Founded by Paola Fullerton, The Shows goal is to “bring together our extraordinary Canadian fashion designers and provide them with an opportunity to show their collections in Toronto… without incurring any financial cost.” Ambitious, but – with official beauty partner P&G Beauty & Grooming, hosting sponsor The Ritz Carlton Hotel, modeling agencies, hair and makeup artists, photographers, videographers, AV and countless other people supporting the production – possible to achieve.

Personally inviting a group of designers (Thomas Tait, Calla Haynes, Jean-Pierre Braganza, Todd Lynn) to show over two days, the presentations allow these creative minds another public platform to showcase their talents.

Thomas Tait Collection

First off was Thomas Tait. Known as the youngest student to graduate with an MA in women’s wear from the prestigious Central Saint Martins, Tait is a minimalist for the future. For spring/summer 2012, it’s Judy Jetson sportswear for the country club. Clean lines and little fussiness.

Shown with white socks and sneakers, the styling brought an urban touch to what was an otherwise very WASP-like attitude. There were touches of vintage Balenciaga with its play on volume, stiffness in collars, and long shirttails (apparently, it’s the new peplum).

There are details the audience saw up close that can’t be seen online. It was unfortunate photographs didn’t capture the minute aspects of the clothing. Pale green, pink, yellow, and blue fabrics that had subtle shine and textures wanted to be touched, like a ribbed cotton that almost resembled corduroy.

There was a simplicity in the items, but a complexity in their execution.

Compared to the pared down sportiness of Tait’s collection, Calla Haynes’ line embodied an upbeat prettiness. There are obvious nods to her past work with Olivier Theyskens (check out the moulded cups of her bustiers), which is a positive in anyone’s – fashion – books.

Her collection felt like a reflection of a not-so-prim 50’s housewife. Sheer fabrics, fuller skirts and unbuttoned blouses (save for a hint at a Canadian tuxedo – gotta love a nationalist!) gave subtle hints of a woman on the verge of having an affair with the gardener. The glamourous bedhead pointed at the possibility.

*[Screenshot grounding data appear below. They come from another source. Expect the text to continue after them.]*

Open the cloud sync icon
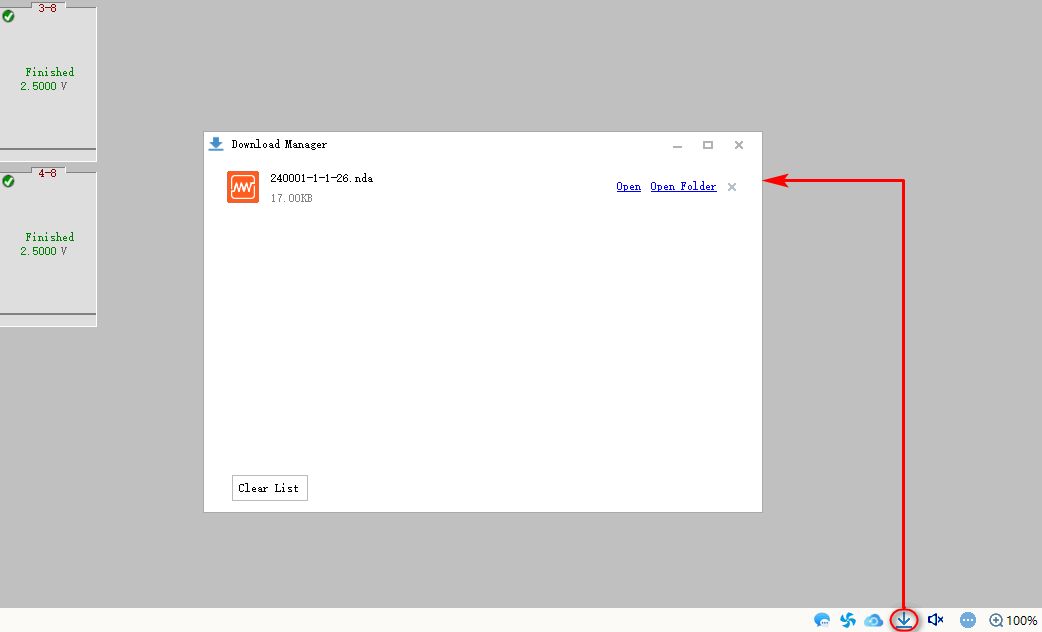1042x632 pixels. tap(874, 620)
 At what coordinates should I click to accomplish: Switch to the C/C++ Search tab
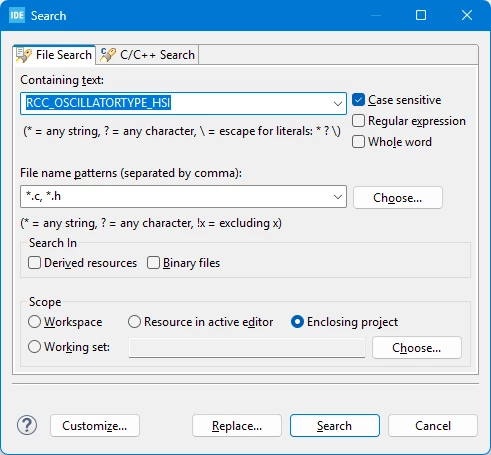tap(147, 55)
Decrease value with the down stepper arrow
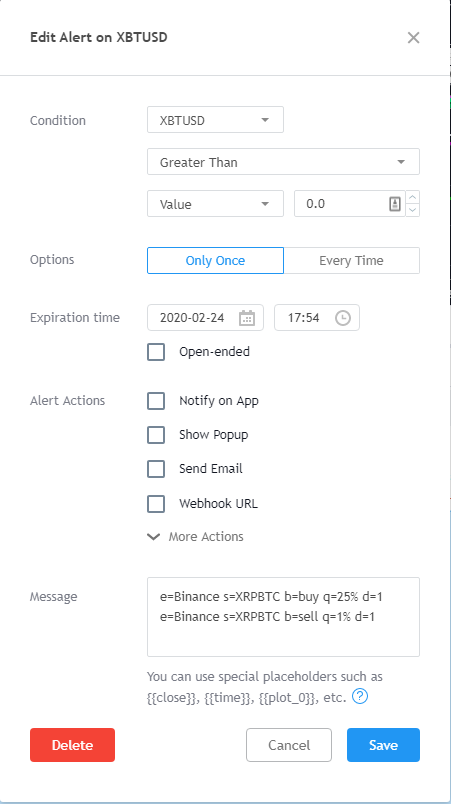Viewport: 451px width, 804px height. [x=413, y=210]
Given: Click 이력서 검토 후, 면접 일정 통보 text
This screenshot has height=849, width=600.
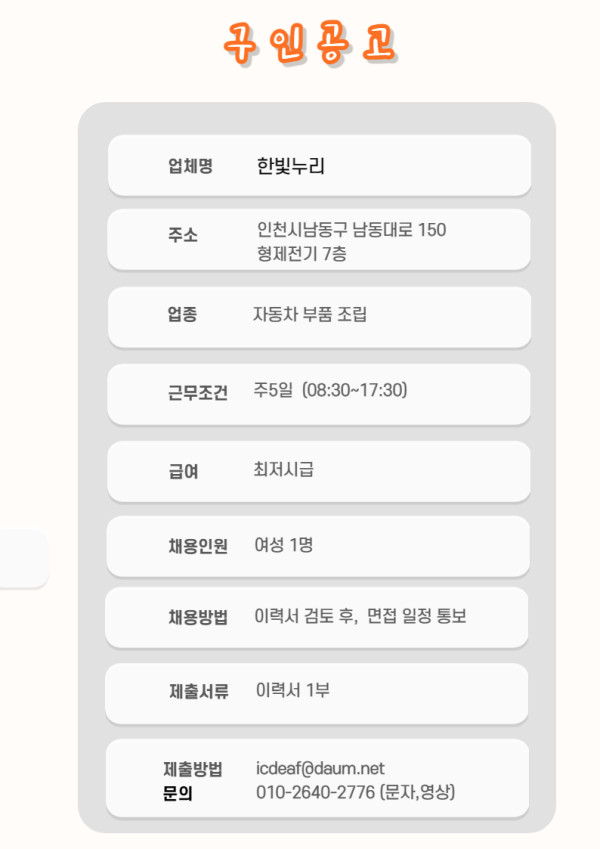Looking at the screenshot, I should (360, 616).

But, there was nothing subversive about the colour palate. Stipple, flocking-like effect on yellow meringue fabrics, silky green flowers, blue, pink and purple watery stripes – it was evident a lot of work went into her textile design for each season.

After looking at these two collections at The Shows, you want to bypass winter so spring can arrive sooner, rather than later.